* Problem details *
In the hardware Trojan detection text, where did all the experiment datasets come from?

* Document excerpt *
• • •

C. Dropout setting: The dropout value in the fully connected layer was 0.5 by default to alleviate the overfitting in both the global and local strategies.

7. Experiments and Evaluation

In this section, several experiments are described that evaluated the MHTtext model proposed in this paper. Due to the differences in the dependencies on the two strategies in different environments, experimental parameters with adaptations were designed for both strategies. Then, the experiments were analyzed specifically for each of the strategies. In this work, the proposed HT recognition framework for TextCNN was implemented by PyTorch code framework in Python language and tested on personal computers (PCs), such as an i5-7400HQ/i5-10500H CPU, GTX1050Ti/2080Ti graphics card and 16 GB/32 GB RAM. The datasets used for the experiments in this paper were all from Trust-HUB [55,56,57]. The datasets were Verilog gate-level netlist files, and each file was labeled with normal and Trojan modules. The hardware Trojans may pose the threat of signal tampering.

Due to the limitations of the experimental dataset and to better illustrate the different focus of the two strategies, extreme values were used for some of the parameters described in Section 4. In the experiments for the global and local strategies, $\theta$ was set as $max\left\{L_1^{\tau },L_2^{\tau },\dots ,L_i^{\tau }\right\}$ and 0, respectively, in the hope of simplifying the experiments. Subsequent work will consider more complex dynamic parameter scoring mechanisms.

• • •

* Dataset excerpt *
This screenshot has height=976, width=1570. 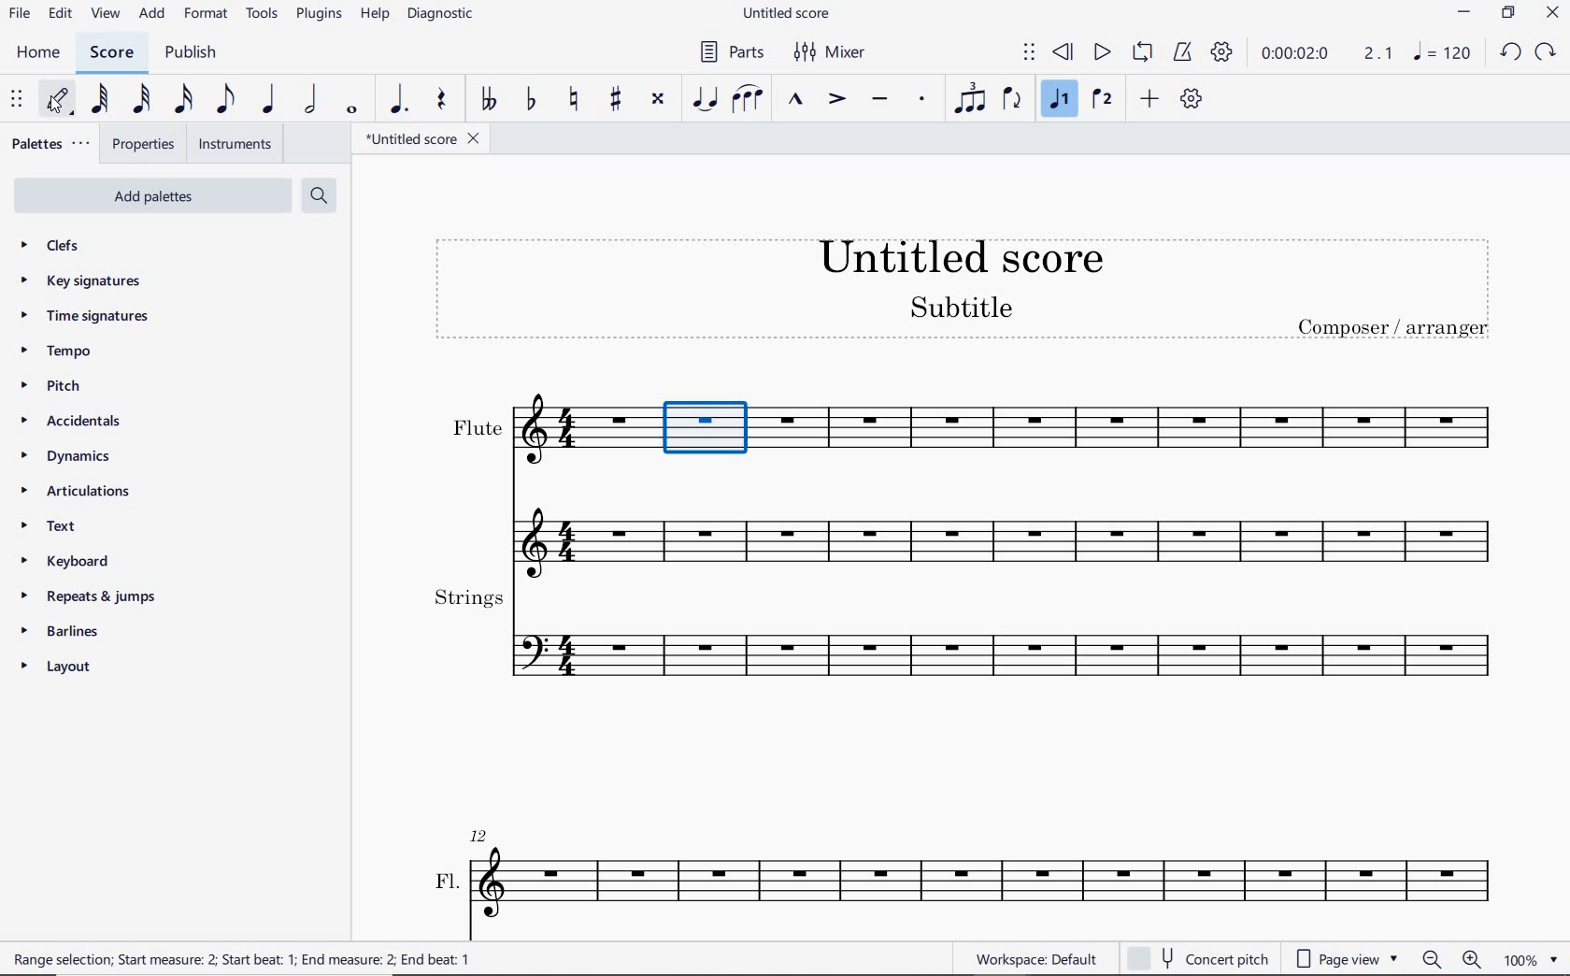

• • •

* Result of the task *
Trust-HUB